L’Arabie saoudite, le Yémen, les Emirats arabes unis et Bahreïn ont invoqué des questions de sécurité nationale pour justifier la rupture des relations diplomatiques avec leur voisin. Ils l’accusent, en effet, de déstabiliser la région et de soutenir des « groupes terroristes », y compris Al-Qaida, l’organisation Etat islamique (EI) et la confrérie des Frères musulmans. Il lui est aussi reproché de ne pas prendre assez de distance avec l’Iran, grand rival de l’Arabie saoudite.

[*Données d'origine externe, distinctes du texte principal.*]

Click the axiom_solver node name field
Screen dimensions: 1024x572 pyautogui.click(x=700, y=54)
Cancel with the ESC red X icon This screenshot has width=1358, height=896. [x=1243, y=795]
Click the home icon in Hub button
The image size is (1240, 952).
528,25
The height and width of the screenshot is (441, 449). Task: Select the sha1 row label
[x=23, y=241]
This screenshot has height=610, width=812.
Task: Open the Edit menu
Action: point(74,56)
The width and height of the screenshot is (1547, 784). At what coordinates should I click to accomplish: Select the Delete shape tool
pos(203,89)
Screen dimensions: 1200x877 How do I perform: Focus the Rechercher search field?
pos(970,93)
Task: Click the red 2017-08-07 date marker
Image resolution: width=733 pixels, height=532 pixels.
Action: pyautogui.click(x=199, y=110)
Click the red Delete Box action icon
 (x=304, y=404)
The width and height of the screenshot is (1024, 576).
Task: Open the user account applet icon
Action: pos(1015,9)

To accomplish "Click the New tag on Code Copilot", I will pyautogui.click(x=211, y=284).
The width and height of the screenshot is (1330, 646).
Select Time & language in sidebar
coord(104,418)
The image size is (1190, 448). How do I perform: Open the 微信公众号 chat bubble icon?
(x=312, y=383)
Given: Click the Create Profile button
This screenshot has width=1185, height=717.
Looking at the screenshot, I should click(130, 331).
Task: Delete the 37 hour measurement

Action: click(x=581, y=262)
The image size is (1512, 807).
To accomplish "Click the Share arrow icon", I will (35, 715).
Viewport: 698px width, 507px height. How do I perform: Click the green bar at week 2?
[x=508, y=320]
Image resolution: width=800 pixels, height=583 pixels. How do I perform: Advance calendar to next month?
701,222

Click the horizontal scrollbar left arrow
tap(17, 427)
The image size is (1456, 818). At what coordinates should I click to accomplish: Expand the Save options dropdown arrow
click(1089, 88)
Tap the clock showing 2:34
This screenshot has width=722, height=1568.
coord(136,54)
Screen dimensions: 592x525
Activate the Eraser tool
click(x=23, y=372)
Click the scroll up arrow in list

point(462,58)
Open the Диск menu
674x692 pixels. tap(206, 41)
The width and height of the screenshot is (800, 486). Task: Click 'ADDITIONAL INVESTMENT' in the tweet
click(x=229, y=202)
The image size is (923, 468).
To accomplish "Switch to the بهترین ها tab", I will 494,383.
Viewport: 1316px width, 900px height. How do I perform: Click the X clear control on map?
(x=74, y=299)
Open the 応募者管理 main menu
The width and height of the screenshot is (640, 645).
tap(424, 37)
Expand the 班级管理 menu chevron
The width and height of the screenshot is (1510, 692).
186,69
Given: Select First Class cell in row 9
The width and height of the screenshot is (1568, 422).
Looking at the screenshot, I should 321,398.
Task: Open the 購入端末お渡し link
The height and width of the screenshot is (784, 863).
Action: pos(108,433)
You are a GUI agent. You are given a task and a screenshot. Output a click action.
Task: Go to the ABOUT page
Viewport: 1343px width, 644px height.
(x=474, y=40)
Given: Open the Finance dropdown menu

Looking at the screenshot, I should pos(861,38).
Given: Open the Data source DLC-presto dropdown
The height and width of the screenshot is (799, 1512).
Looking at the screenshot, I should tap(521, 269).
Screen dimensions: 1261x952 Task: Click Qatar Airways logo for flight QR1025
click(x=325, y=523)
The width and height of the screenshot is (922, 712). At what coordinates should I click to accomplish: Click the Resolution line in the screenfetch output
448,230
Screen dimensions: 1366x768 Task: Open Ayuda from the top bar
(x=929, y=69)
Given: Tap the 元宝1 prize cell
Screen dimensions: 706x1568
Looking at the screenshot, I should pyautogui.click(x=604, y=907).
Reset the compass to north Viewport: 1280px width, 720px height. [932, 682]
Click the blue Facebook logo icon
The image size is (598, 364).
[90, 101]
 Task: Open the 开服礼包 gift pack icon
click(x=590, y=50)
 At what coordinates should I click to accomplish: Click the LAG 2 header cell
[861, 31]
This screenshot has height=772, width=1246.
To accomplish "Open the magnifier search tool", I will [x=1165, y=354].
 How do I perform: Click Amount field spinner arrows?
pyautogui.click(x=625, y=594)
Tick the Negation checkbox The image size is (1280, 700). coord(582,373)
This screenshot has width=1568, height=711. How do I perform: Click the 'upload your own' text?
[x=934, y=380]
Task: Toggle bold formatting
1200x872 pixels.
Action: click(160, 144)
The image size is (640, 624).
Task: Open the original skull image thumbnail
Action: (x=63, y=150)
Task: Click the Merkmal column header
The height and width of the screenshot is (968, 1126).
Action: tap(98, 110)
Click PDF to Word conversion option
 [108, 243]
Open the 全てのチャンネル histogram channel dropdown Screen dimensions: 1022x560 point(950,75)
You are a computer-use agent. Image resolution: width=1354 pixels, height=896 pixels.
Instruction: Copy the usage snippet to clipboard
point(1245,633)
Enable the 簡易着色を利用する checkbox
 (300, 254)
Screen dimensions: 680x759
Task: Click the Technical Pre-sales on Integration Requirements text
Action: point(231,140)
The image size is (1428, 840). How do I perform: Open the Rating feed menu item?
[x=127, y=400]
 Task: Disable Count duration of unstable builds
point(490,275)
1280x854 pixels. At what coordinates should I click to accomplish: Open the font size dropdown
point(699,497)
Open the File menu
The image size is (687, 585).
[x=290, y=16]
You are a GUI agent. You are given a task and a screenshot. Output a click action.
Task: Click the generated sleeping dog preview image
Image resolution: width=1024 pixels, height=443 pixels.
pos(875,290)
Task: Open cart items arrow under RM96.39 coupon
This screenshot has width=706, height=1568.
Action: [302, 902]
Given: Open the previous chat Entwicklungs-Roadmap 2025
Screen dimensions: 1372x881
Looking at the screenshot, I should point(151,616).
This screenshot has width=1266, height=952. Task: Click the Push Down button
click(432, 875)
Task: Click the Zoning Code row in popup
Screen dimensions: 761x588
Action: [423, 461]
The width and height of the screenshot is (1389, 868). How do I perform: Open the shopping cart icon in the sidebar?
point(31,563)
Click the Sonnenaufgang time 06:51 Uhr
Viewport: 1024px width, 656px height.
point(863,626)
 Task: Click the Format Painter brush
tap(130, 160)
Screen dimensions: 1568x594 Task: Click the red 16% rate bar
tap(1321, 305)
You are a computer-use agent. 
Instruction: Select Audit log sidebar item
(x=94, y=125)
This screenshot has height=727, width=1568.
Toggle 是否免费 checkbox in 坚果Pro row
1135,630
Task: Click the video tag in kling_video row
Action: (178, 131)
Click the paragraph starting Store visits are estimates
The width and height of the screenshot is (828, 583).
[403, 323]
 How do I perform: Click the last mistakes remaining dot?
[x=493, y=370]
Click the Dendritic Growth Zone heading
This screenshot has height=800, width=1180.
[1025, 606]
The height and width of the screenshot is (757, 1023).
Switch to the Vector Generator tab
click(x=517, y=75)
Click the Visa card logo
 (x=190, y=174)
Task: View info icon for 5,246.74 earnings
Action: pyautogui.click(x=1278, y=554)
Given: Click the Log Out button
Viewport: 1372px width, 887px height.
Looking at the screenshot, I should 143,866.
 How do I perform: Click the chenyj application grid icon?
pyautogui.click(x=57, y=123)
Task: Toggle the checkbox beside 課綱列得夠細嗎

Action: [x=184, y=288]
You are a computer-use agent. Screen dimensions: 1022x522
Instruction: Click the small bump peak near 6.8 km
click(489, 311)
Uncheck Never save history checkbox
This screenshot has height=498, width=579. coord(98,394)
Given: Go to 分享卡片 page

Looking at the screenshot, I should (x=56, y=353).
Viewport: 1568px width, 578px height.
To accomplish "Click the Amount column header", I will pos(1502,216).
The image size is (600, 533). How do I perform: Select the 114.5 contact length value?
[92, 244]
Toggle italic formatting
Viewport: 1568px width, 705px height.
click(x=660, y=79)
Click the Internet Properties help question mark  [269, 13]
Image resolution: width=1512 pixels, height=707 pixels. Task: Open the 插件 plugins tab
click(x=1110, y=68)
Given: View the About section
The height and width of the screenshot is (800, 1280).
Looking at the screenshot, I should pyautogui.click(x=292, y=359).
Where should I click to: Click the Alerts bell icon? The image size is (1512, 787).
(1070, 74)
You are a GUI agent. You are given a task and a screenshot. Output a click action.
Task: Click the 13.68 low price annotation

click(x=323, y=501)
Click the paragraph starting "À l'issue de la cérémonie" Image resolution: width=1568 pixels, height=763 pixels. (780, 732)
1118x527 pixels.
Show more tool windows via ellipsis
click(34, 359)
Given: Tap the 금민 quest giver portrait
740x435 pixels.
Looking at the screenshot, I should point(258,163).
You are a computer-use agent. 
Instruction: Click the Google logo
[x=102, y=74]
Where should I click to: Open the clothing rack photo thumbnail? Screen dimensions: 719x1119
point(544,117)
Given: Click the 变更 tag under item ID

Riche pays gazier à la politique étrangère controversée, le Qatar avait au départ réagi avec colère aux décisions annoncées par Riyad et ses alliés, les accusant de vouloir le mettre « sous tutelle » et de l’étouffer économiquement.
Mais le pays a depuis infléchi son discours. Dans la nuit de lundi à mardi, le Qatar a donné l’impression de chercher une issue à la crise, appelant à un « dialogue ouvert et honnête ». Dans un discours diffusé par la télévision Al-Jazira, le chef de

la diplomatie de l’émirat, cheikh Mohamed Ben Abderrahmane Al-Thani, a assuré qu’il n’y aurait pas « d’escalade » de la part du Qatar.

Des médiateurs

Dans le même temps, plusieurs pays ont essayé de jouer les médiateurs dans cette crise, la plus grave depuis la naissance du Conseil de coopération du Golfe (CCG), en 1981.
L’émir du Koweït doit se rendre mardi 6 juin en Arabie saoudite pour s’entretenir avec le roi Salmane. Le ministre des affaires étrangères qatari a expliqué à la chaîne de télévision Al Djazira que Doha voulait donner à l’émir du Koweït la possibilité de « communiquer avec les parties impliquées dans la crise et de tenter de maîtriser la situation ».
La Turquie, qui entretient des rapports étroits avec les monarchies du Golfe, a aussi prôné le dialogue. Lundi soir, le roi Salmane a reçu un appel téléphonique du président turc, Recep Tayyip Erdogan. Le porte-parole de ce dernier a fait savoir que M. Erdogan avait entrepris « des efforts diplomatiques » qui pourraient durer des « semaines ».
La France a souhaité mardi qu’un dialogue s’engage dans la région du Golfe, insistant sur « la progression de l’intégration régionale » et assurant de sa coopération dans la lutte contre le terrorisme.
Alliés à la fois de Riyad et de Doha, les Etats-Unis avaient invité dès lundi les pays du Golfe à rester « unis », par la voix du secrétaire d’Etat, Rex Tillerson. Le Qatar héberge la plus grande base aérienne américaine dans la région, forte de 10 000 hommes, et siège du commandement militaire américain chargé du Moyen-Orient. Cette base est cruciale pour la lutte menée contre l’organisation djihadiste Etat islamique en Syrie et Irak par la coalition internationale menée par Washington, et dont fait partie Doha.